Pour certains je serais trop stricte et pas drôle, je priverais mes enfants de moments funs au prétexte de règles à la con. D’autres partageront mon fonctionnement et salueront le fait que je donne un cadre à mes enfants.
Et vous savez quoi ? Ce que chacun pense, on s’en fout.
Ce qui compte, c’est que ce fonctionnement colle à ma vision des choses, à celle de notre famille, au « code » plus ou moins tacite qui nous unit. Peu importe qu’il soit approuvé, compris, voire décrié ou jugé par d’autres parents.
Je n’en serais même pas touchée pour tout vous dire, parce que j’agis en conscience, je sais pourquoi j’agis ainsi. Je ne le fais pas pour répondre à un attendu de la société (qui pourrait être ici « les parents trop laxistes font des enfants rois« ), je le fais pour des raisons qui répondent à mon attendu à moi – et à celui de mon conjoint dont je parle peu ici parce que je trouve que globalement ces automutilations sur la parentalité sont assez féminines, mais il est évident que dans l’idéal, le couple parental est en accord sur ce genre de sujets évidemment -.
Je peux tout à fait aller chez des amis qui font pizza canapé télé tous les vendredis avec leurs enfants.
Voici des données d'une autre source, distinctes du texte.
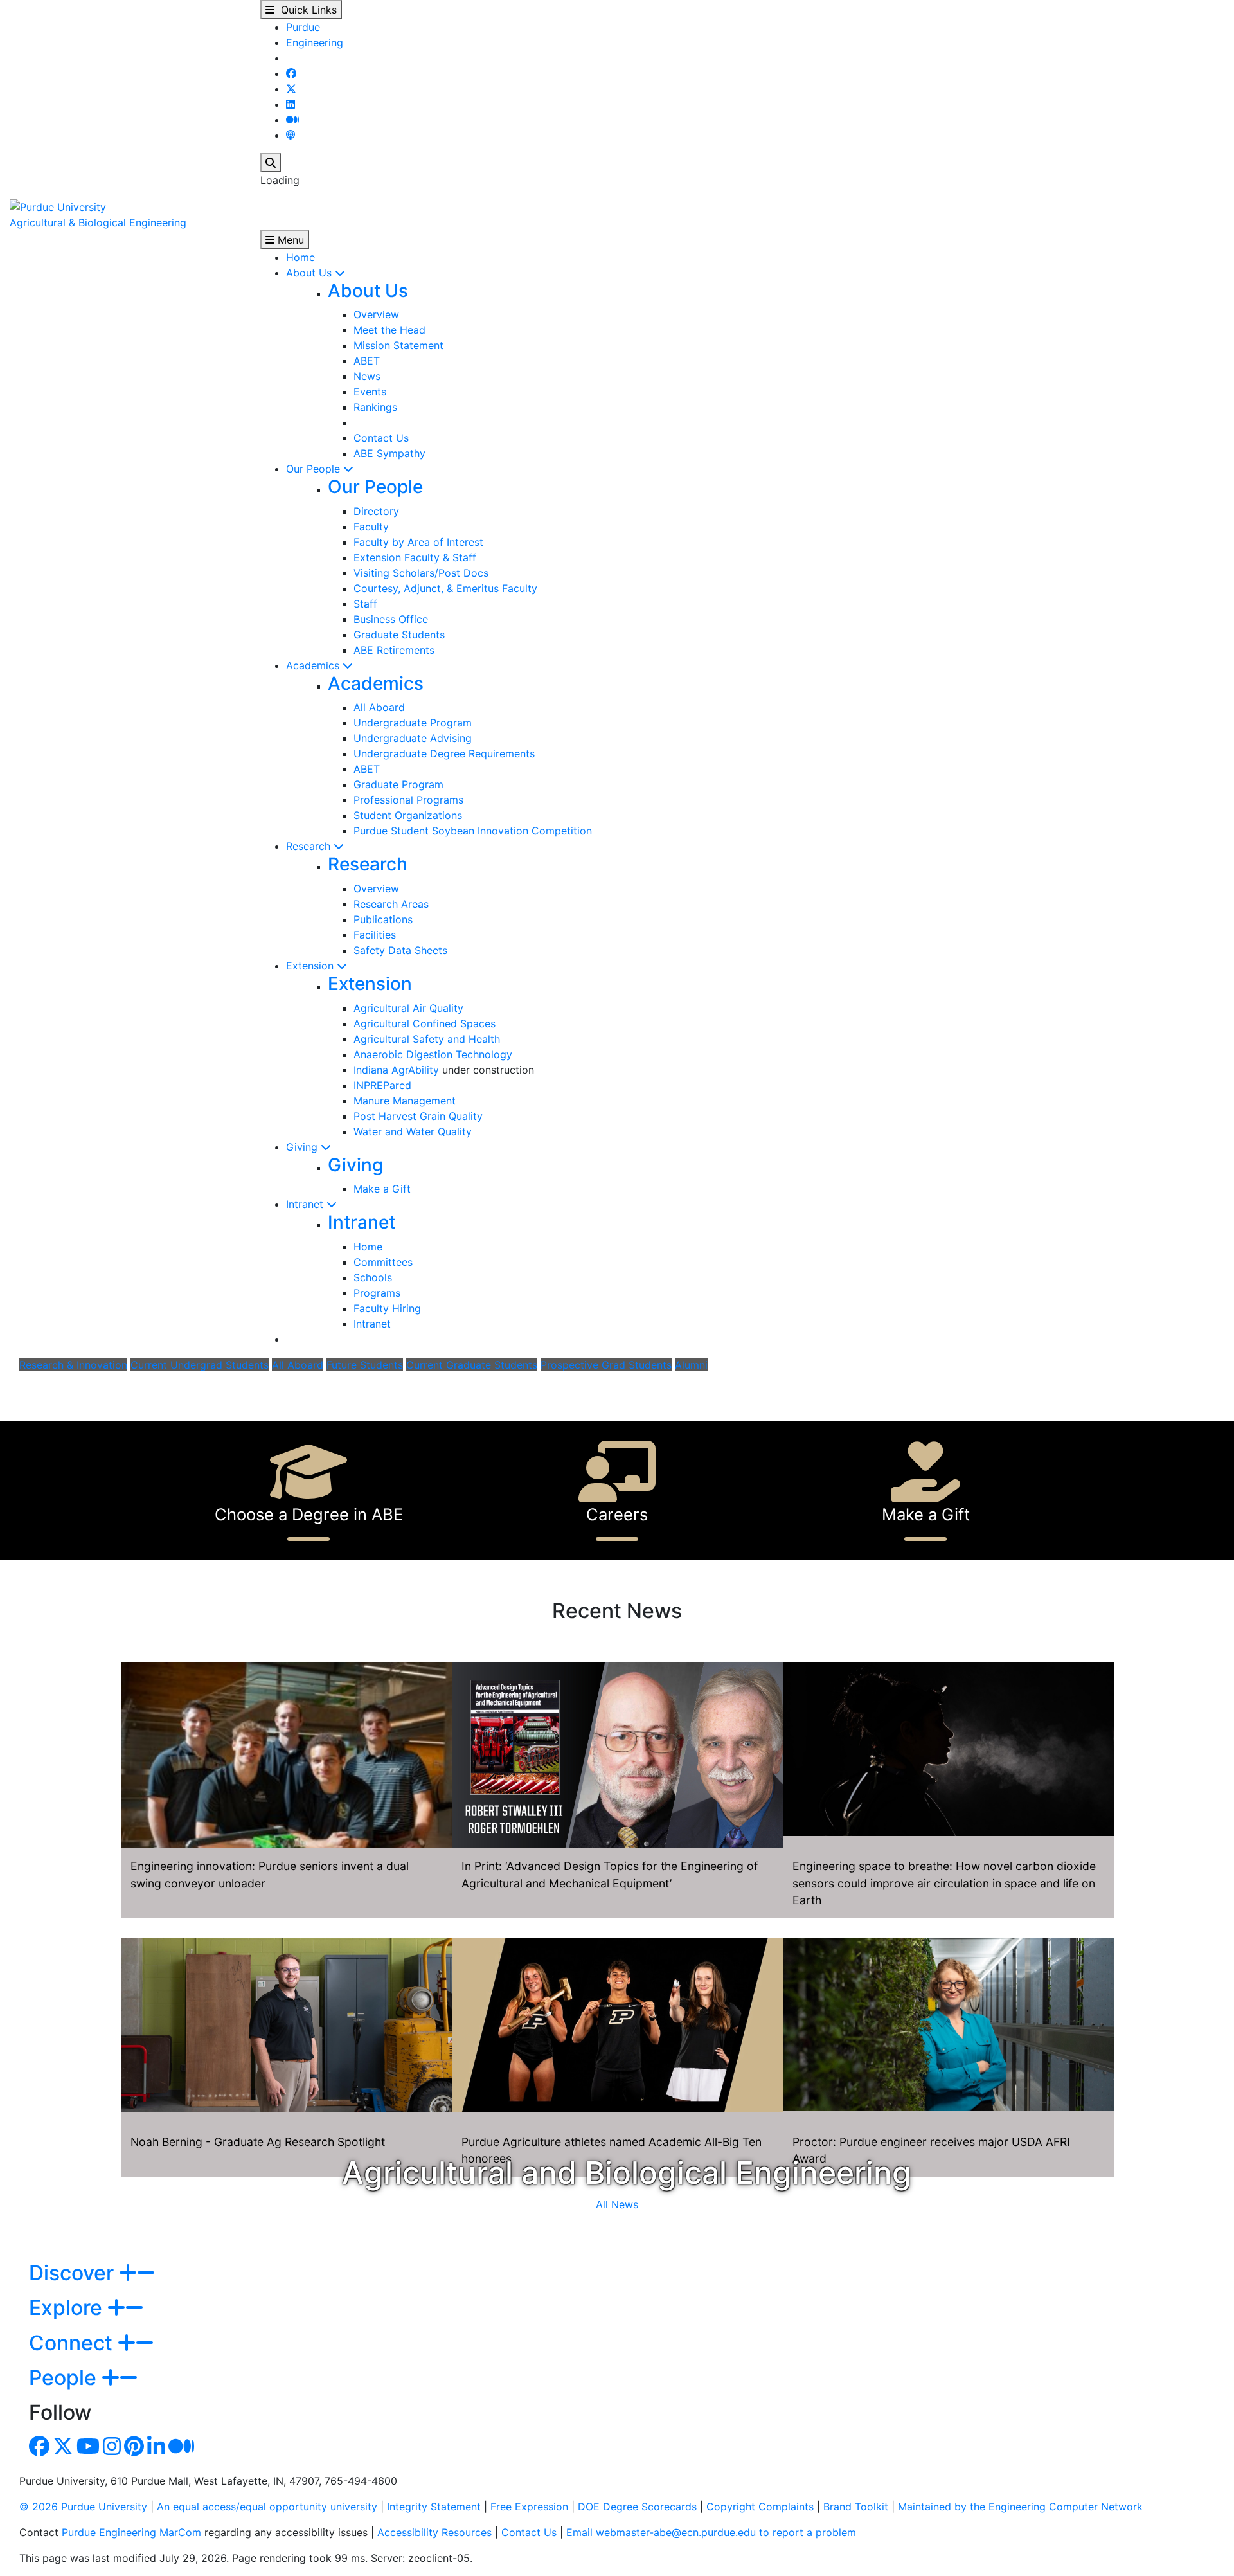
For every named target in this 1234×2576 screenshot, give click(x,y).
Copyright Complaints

Je ne les jugerai pas. Ils sont chez eux, ce sont leurs enfants, ils font bien ce qu’ils veulent et je ne les en aimerai pas moins.
Et à l’extérieur alors !?
Je sais, pour beaucoup fréquenter les réseaux sociaux, que c’est souvent ce qui pose question.
Quid du comportement de l’enfant en société, au cinéma, au restaurant ou dans les transports en commun ?
Et bien, il en va des enfants comme des adultes, je vous dirai. Il y a des codes sociaux à respecter un peu partout, plus ou moins tacites, que nous connaissons ou respectons (ou pas d’ailleurs) tout à fait consciemment.
Dès l’instant où il n’est plus chez lui, il appartient au parent de demander à son enfant de s’adapter au code propre à l’endroit où il est. A l’évidence, ce n’est pas parce qu’on accepte chez soi que notre môme saute sur le canapé qu’il peut se mettre debout avec ses pompes crado sur le siège du train.
Il s’agit ici je trouve, bien plus de bienséance et de savoir-vivre que d’éducation, qui sont des sujets qui s’imbriquent mais restent totalement différents.

Bon ou mauvais parents : aux yeux de qui, au nom de quoi ?
Pour en revenir au fait d’être (ou de se sentir plutôt) un bon ou un mauvais parent, à toutes ces ruminations de l’esprit liées à ces sujets là, je voulais juste partager cette réflexion qui, pour ma part, a changé mon regard sur ma parentalité.
A chaque fois que je doute, que j’ai cette tendance à me dire « ohlala sur ce coup je suis vraiment une mère bidon », je poursuis ma réflexion par un « oui mais, aux yeux de qui ? ».
Est-ce que donner un goûter industriel à mes mômes, ça me heurte moi personnellement, est ce que c’est en contradiction avec le parent que je veux être pour mes enfants ? Ou est-ce que ça irrite juste l’image, la représentation que la société me renvoie de ce que devrait être un bon parent ?
Parents, croyez-en vous.
Si c’est moi que ça heurte, si c’est à mes yeux que donner une compote industrielle renvoie une image de « mère en carton » (perfectible me conviendrait davantage d’ailleurs), alors, OK, il faut que je voie comment faire évoluer ça.
Si c’est « juste » une question de tendance amenée par la société et qu’en tant que personne, je vis très bien la Pom’ Potes du goûter… Alors restons à la Pom’ Potes du goûter. Qui ne fait nullement de moi une mauvaise maman.